» EXERCISE PROMPT
Restate word for word the material below, starting at the line that contains "Set items per page to 1,000" and stopping after the last line; skip pictures.

» TASK INPUTS
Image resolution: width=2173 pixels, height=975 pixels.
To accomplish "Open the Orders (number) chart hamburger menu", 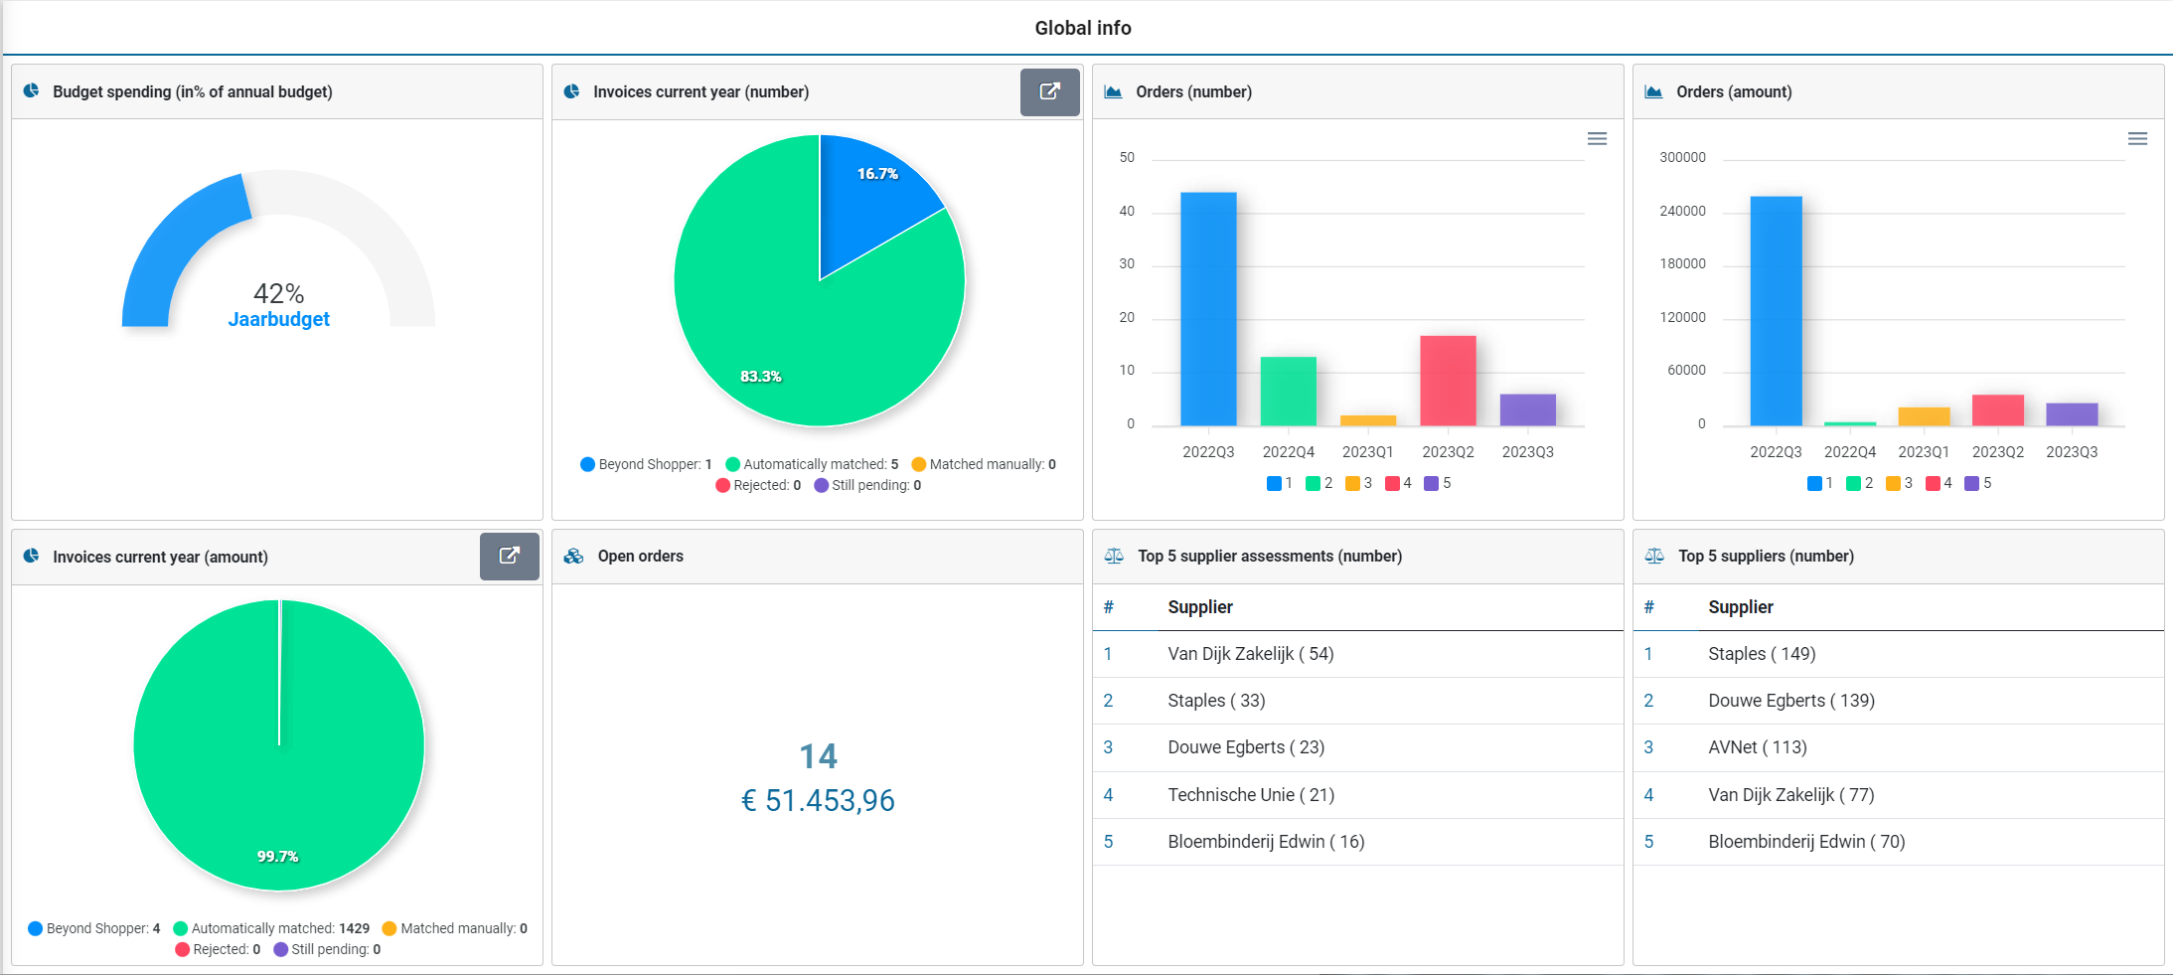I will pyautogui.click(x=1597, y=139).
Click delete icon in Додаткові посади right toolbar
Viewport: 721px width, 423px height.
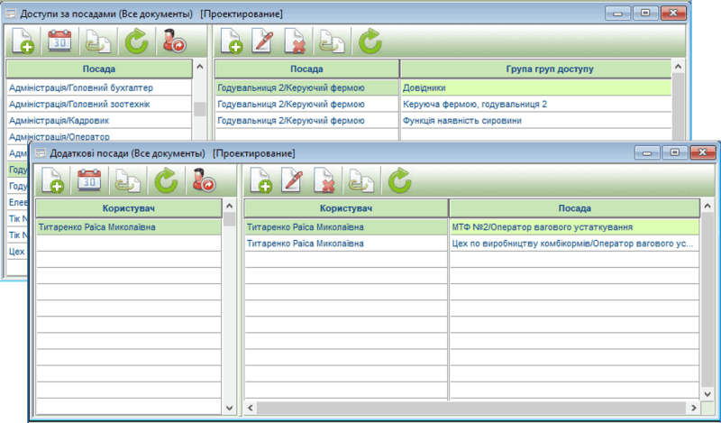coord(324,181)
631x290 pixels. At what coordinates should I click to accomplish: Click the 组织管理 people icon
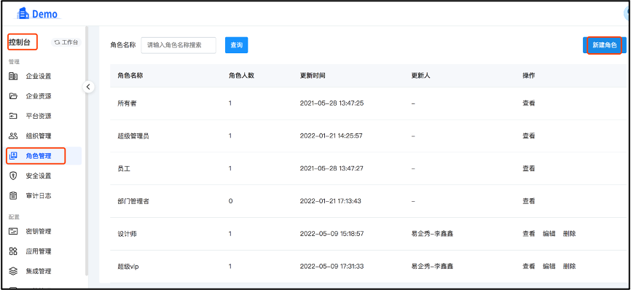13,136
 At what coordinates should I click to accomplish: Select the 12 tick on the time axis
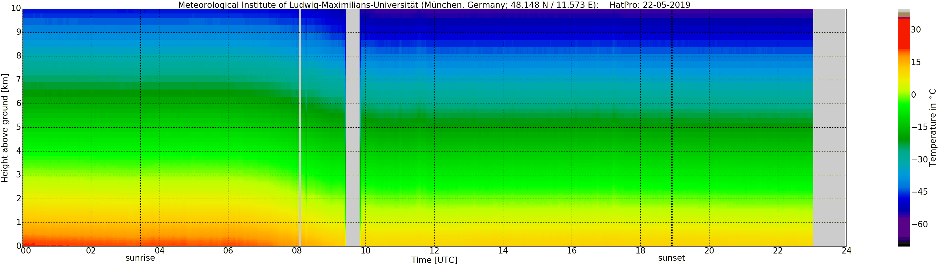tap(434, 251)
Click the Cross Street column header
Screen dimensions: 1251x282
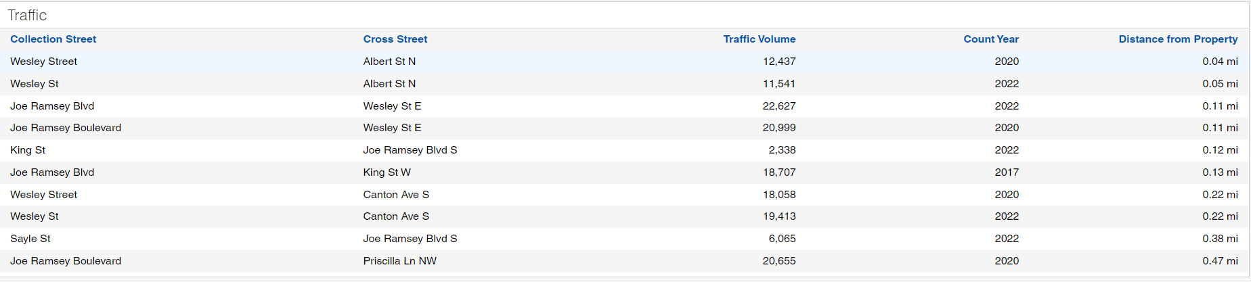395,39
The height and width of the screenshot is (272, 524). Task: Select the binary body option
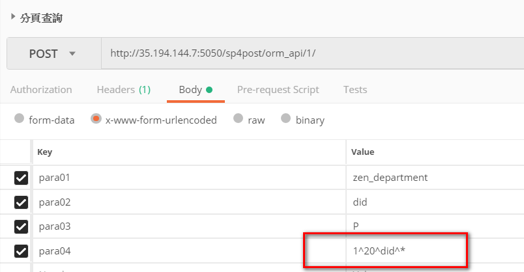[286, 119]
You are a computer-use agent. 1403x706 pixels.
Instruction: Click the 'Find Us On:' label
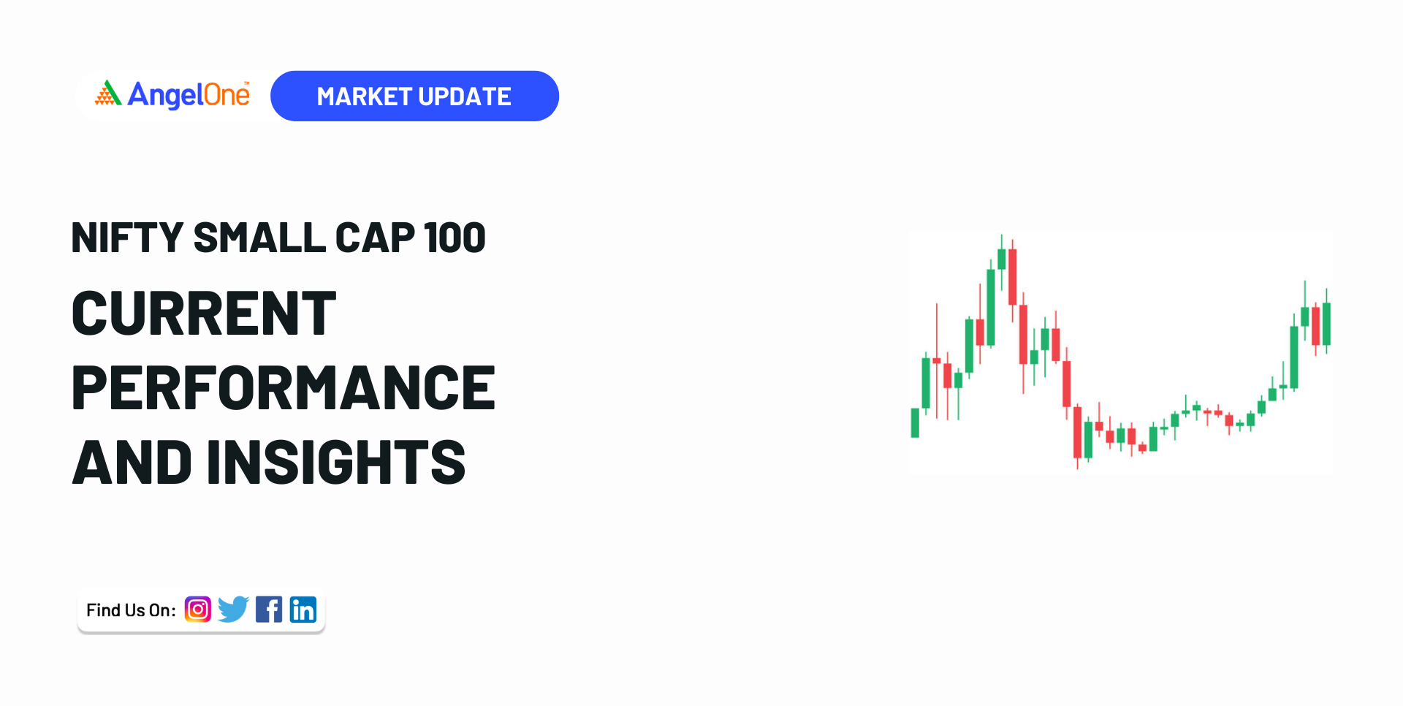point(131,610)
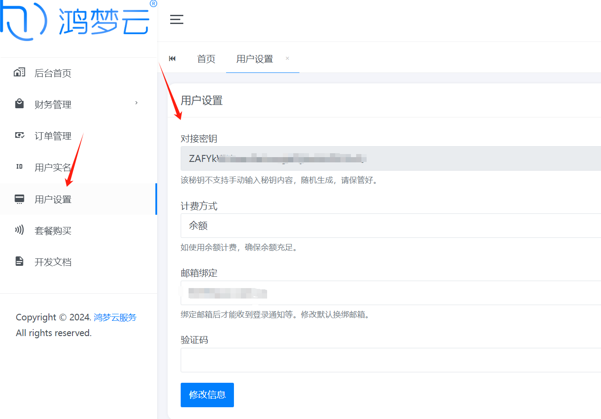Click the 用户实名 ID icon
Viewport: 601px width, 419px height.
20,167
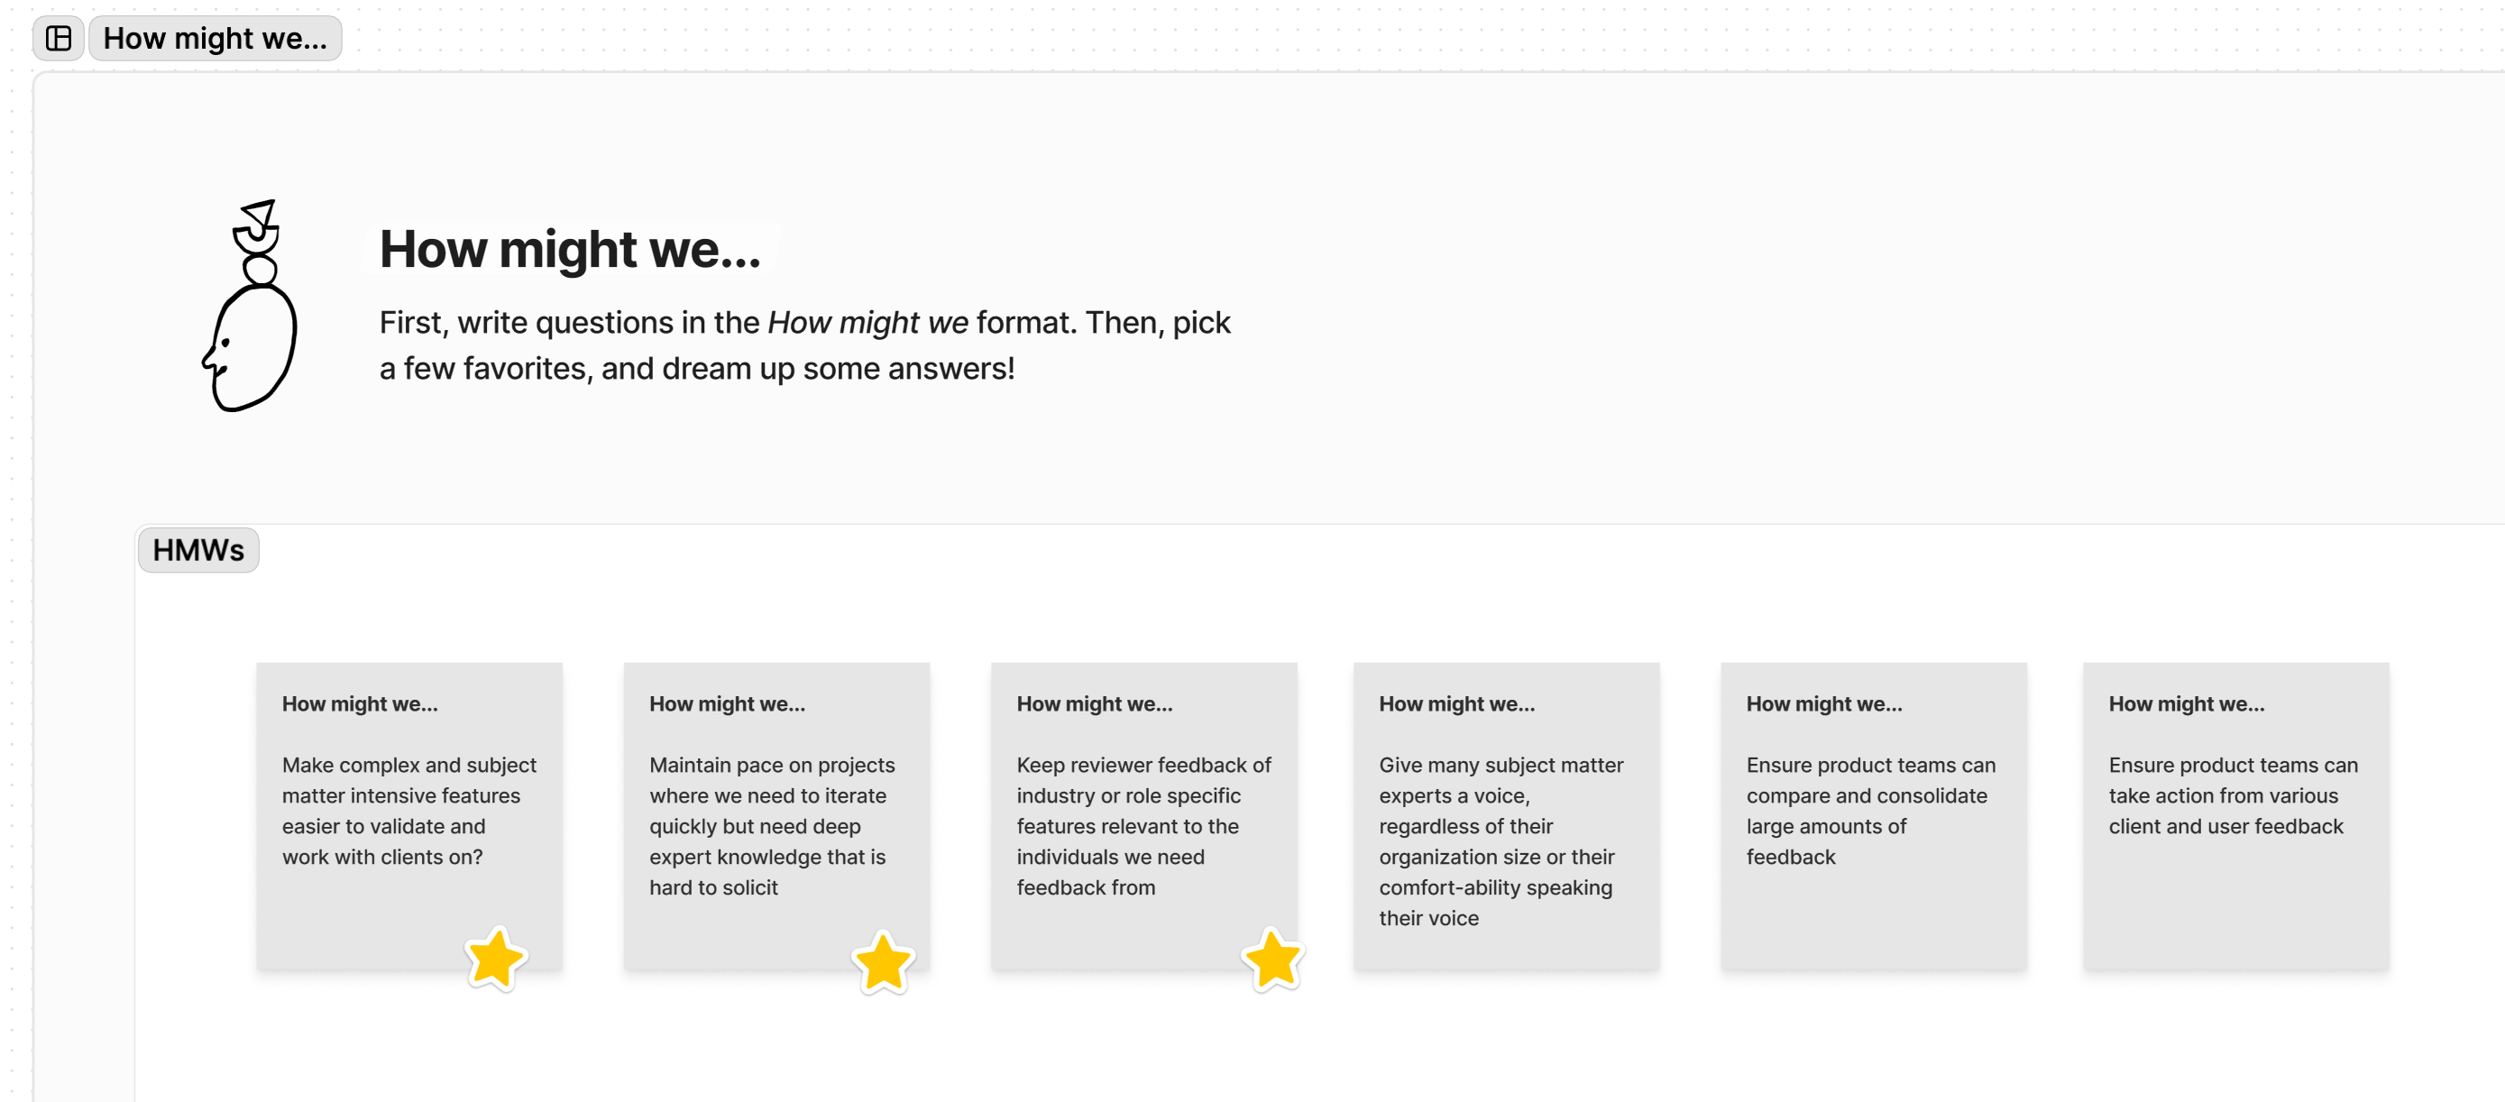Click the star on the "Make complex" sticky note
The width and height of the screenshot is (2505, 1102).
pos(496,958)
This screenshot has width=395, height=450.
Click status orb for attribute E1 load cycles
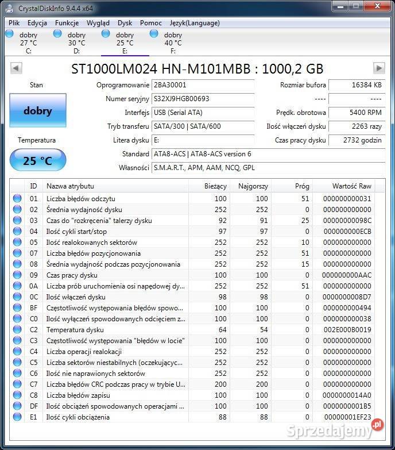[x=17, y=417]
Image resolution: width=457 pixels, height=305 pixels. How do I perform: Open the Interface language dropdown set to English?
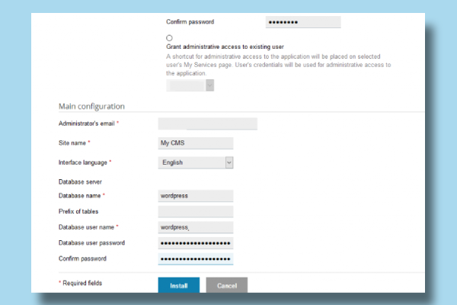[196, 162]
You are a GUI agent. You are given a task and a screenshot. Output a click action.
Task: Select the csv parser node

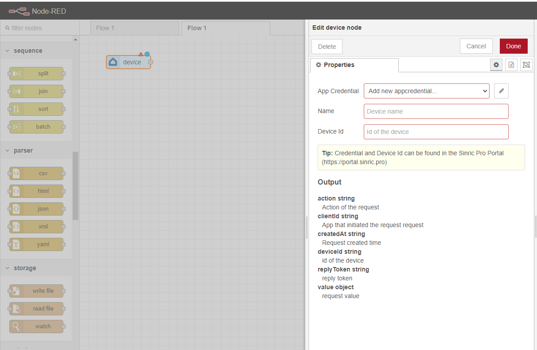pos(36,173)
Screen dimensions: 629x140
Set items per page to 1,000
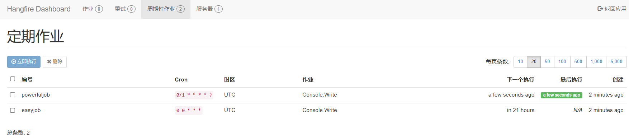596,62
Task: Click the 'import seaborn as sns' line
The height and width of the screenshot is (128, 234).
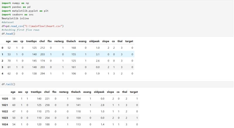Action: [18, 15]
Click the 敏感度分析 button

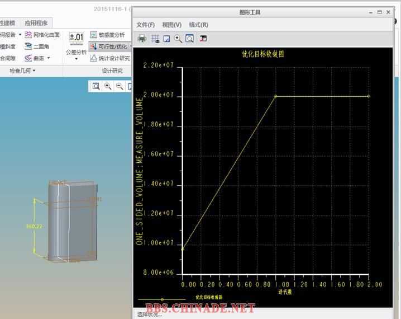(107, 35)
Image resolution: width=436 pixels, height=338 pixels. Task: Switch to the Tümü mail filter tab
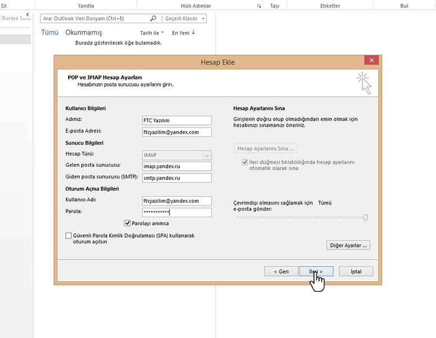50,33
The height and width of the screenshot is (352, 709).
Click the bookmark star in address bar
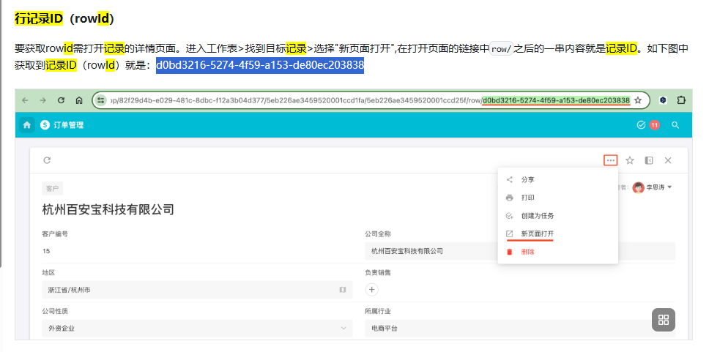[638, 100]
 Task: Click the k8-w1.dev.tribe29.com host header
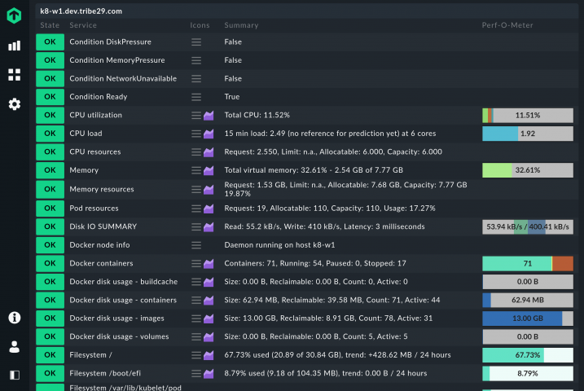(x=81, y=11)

» COMPLETED TASK
Set items per page to 1,000
596,62
Task: Click the 'import seaborn as sns' line
The height and width of the screenshot is (128, 234).
Action: [18, 15]
Click the 敏感度分析 button

(107, 35)
Image resolution: width=436 pixels, height=338 pixels. Task: Switch to the Tümü mail filter tab
50,33
The height and width of the screenshot is (352, 709).
Click the bookmark star in address bar
[638, 100]
 Task: Click the k8-w1.dev.tribe29.com host header
(x=81, y=11)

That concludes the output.